El economista Luis Rojas comentó que productos en estado natural como las frutas y verduras serán recargados con el impuesto al valor agregado, lo que implica un aumento de precio para el consumidor final, que actualmente no abona IVA en los productos en estado natural.
“Toda la población tendrá que pagar este impuesto. Vamos a pagar 5% sobre los tomates, cebollas, frutas, etcétera”, comentó Rojas. Enfatizó el impacto directo en los bolsillos de los consumidores.
Actualmente los productos en estado natural como frutas y verduras están exentos del impuesto al valor agregado, en tanto que la leche y la carne están gravados en 5%, que se mantendrían.
El economista Aníbal Insfrán coincidió en que el IVA siempre afecta al consumidor final; aunque dependiendo del producto y de su consumo podrá ser totalmente recargado en el precio final o absorbido parcialmente por el productor.

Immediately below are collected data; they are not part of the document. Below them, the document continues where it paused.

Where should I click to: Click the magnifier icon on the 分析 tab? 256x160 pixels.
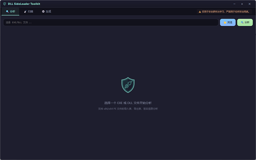coord(7,12)
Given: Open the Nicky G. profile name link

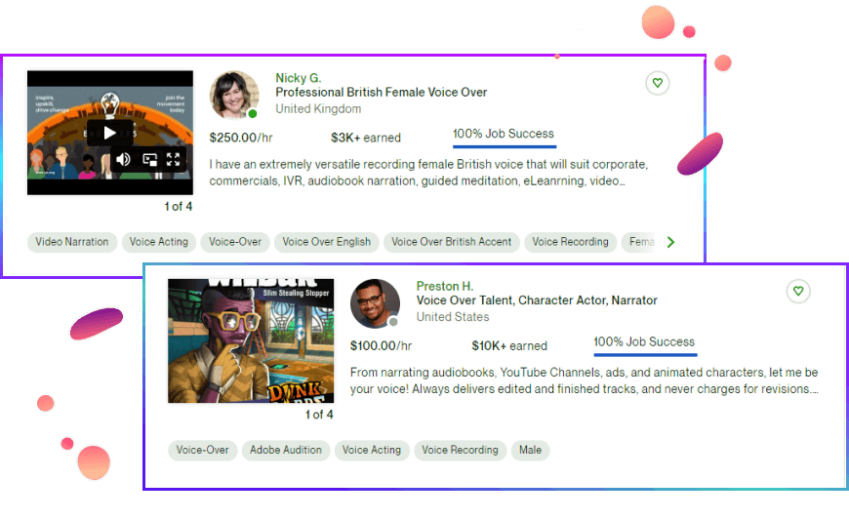Looking at the screenshot, I should click(298, 78).
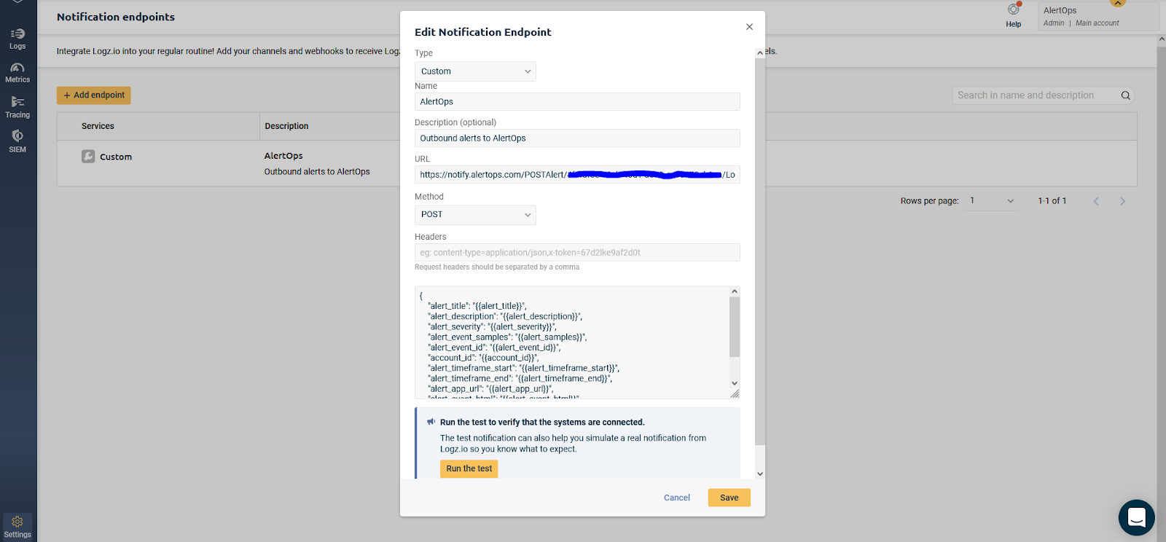Open Logs from the left sidebar
The image size is (1166, 542).
click(17, 39)
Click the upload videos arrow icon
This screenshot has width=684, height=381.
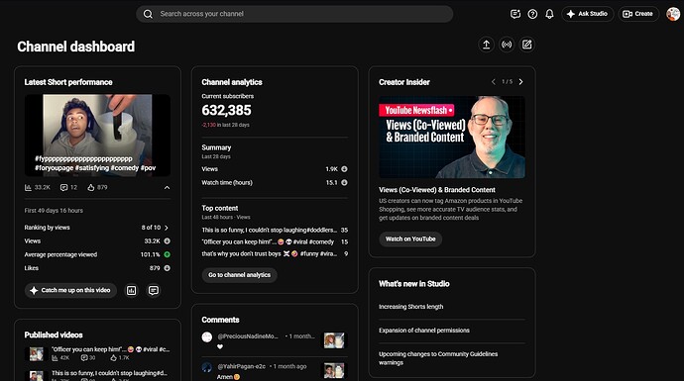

“Cualquier producto que se incorpore dentro del IVA va a tener que costar más caro”, dijo. Sin embargo, explicó que este aumento estará determinado por la demanda del producto. “Si tenés un producto que no pagaba IVA y posteriormente sí, cueste 10 o 15 se venderá la misma cantidad, por lo que recaerá enteramente sobre el consumidor final; pero por otra parte, tenés un producto que de incrementarse el precio viera reducido su consumo, el productor prefiere asumir parte del costo y no aumentar en la misma proporción, parte lo paga él y parte el consumidor”, sostuvo.
No obstante, refirió que la fluctuación de precios en frutas y verduras suele ser más vertiginoso y obedece principalmente a la estacionalidad, teniendo en cuenta épocas de abundancia (por cosecha) y de escasez.
Por otro lado, Rojas criticó la posibilidad de que se le devuelva el IVA a los productos en estado natural y en el caso del Iragro, apuntó que el control por parte de Hacienda se volvería mucho más complicado por la cantidad de contribuyentes (se estiman por lo menos más de 15.000), a diferencia del tributo a la exportación de granos, pues se habla de alrededor de una treintena de empresas del rubro que serán los principales contribuyentes.
EXPORTACIÓN. Rojas se mostró a favor del impuesto a la exportación de granos, alegando que este tendrá un efecto más rápido en las recaudaciones del fisco y demandará menor esfuerzo por parte de este a la hora de recaudar y controlar, ya que se limitaría a las agroexportadoras.